(Records for finding displayed items)
## BEGIN

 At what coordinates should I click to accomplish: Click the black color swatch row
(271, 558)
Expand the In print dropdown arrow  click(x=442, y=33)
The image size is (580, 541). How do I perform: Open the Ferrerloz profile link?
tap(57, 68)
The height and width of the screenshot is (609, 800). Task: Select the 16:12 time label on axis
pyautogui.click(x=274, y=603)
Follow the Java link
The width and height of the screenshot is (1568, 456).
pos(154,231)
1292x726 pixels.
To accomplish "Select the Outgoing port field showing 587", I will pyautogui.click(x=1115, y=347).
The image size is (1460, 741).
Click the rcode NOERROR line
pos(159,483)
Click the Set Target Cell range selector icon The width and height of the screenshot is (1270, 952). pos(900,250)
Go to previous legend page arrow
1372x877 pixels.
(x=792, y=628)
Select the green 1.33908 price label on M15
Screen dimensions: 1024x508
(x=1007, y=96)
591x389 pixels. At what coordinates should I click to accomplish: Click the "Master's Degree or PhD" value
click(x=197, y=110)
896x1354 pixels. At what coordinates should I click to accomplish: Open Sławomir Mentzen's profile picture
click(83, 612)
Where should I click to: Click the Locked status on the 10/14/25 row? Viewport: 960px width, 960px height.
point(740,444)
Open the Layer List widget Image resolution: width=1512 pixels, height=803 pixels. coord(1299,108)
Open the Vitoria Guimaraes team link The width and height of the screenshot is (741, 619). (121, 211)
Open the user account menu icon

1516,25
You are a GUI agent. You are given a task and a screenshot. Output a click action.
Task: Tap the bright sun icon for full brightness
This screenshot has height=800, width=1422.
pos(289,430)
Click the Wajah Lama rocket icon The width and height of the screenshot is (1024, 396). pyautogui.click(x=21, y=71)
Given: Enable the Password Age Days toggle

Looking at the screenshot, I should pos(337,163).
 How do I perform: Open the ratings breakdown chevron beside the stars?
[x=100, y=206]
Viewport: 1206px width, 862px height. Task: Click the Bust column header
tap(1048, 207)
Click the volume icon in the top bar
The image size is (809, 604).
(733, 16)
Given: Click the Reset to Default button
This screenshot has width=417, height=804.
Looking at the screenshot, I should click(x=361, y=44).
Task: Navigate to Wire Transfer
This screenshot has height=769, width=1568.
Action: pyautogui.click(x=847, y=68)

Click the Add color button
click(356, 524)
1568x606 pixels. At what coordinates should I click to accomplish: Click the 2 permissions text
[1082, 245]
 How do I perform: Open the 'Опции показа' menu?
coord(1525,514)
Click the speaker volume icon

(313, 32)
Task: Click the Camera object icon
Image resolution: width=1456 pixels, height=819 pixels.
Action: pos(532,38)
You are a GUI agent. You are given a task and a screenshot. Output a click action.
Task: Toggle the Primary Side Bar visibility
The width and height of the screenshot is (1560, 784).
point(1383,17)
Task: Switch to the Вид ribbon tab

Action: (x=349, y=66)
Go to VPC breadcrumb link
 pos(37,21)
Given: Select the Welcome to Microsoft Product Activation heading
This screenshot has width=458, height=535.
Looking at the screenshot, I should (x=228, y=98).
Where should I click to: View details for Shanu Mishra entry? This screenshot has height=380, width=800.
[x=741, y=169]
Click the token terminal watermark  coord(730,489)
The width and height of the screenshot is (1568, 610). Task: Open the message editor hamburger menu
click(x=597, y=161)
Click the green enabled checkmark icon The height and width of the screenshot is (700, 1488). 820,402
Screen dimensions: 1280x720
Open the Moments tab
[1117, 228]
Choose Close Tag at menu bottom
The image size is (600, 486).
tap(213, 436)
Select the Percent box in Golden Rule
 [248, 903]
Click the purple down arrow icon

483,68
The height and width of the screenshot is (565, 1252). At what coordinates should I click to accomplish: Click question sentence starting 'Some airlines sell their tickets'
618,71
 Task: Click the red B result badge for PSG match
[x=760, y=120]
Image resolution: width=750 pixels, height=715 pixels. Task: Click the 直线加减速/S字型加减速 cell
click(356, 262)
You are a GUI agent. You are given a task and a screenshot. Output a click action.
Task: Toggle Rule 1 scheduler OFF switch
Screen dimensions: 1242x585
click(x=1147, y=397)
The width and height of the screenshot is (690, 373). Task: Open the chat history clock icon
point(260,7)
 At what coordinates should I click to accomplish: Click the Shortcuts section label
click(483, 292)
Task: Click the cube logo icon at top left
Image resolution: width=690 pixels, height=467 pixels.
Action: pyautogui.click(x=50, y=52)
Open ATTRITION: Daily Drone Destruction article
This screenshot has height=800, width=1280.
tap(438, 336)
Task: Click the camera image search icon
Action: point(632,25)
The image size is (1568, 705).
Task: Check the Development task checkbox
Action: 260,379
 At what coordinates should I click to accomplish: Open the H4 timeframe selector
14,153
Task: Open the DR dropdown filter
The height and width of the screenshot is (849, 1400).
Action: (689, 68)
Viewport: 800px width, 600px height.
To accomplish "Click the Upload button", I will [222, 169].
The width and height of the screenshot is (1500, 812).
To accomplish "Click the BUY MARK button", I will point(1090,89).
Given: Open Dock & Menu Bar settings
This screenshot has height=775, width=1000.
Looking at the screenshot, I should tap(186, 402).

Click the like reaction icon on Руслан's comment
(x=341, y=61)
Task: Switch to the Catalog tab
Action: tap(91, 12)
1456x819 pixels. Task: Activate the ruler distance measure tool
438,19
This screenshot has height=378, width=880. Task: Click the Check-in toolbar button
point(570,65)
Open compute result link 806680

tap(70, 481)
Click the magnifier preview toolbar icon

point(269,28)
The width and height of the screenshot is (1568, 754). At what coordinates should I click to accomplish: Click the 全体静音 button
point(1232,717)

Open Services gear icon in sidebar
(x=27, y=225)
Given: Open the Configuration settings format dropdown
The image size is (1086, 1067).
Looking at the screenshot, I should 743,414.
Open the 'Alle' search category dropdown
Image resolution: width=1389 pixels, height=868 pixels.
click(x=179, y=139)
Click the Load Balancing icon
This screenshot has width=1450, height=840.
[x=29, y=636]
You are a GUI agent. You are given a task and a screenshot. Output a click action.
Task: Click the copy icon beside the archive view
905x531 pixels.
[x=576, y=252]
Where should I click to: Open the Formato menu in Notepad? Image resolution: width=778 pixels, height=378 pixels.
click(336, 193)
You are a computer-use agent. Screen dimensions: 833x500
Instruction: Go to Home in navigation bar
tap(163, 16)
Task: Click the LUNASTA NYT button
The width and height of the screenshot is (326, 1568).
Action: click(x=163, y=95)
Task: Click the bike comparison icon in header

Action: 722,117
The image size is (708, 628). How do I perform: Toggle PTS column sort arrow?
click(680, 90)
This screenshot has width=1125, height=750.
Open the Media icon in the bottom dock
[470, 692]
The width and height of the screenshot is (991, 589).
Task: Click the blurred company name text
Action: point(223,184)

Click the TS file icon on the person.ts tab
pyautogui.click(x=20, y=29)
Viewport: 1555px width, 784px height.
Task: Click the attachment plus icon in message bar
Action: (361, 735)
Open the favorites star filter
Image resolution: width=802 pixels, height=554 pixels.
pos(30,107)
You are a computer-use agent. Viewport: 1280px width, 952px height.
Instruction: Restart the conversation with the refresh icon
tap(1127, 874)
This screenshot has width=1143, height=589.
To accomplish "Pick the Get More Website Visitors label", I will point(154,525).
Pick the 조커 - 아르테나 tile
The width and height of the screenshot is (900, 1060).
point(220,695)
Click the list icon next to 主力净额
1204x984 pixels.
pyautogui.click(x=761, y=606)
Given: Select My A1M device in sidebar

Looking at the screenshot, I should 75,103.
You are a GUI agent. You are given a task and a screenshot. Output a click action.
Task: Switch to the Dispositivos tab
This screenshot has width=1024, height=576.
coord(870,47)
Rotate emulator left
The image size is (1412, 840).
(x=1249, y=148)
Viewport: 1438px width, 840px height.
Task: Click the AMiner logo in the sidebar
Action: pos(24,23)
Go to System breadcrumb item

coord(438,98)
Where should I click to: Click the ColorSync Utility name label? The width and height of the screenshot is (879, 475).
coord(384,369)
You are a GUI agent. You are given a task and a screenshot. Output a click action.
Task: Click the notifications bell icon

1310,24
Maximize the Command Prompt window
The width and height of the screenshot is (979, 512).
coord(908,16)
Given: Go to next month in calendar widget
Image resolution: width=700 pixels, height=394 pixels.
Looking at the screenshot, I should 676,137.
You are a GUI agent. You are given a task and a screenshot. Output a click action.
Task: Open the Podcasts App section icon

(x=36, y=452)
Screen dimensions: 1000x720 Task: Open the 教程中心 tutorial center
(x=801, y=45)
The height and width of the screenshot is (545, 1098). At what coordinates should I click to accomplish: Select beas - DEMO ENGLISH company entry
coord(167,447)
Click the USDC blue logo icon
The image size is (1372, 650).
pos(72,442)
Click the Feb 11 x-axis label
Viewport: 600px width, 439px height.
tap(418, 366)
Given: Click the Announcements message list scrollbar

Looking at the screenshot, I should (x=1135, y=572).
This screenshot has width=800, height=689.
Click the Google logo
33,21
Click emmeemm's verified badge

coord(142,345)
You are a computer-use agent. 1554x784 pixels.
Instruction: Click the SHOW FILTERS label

## END

▶ [Stated goal] Which lines of the listing contain the word "dimensions"? Gather each of those lines and copy it in full.

▶ [Task response]
Screen dimensions: 1024x508
Screen dimensions: 1280x720
Screen dimensions: 1242x585
You are a computer-use agent. Screen dimensions: 833x500
Screen dimensions: 1000x720 Task: Open the 教程中心 tutorial center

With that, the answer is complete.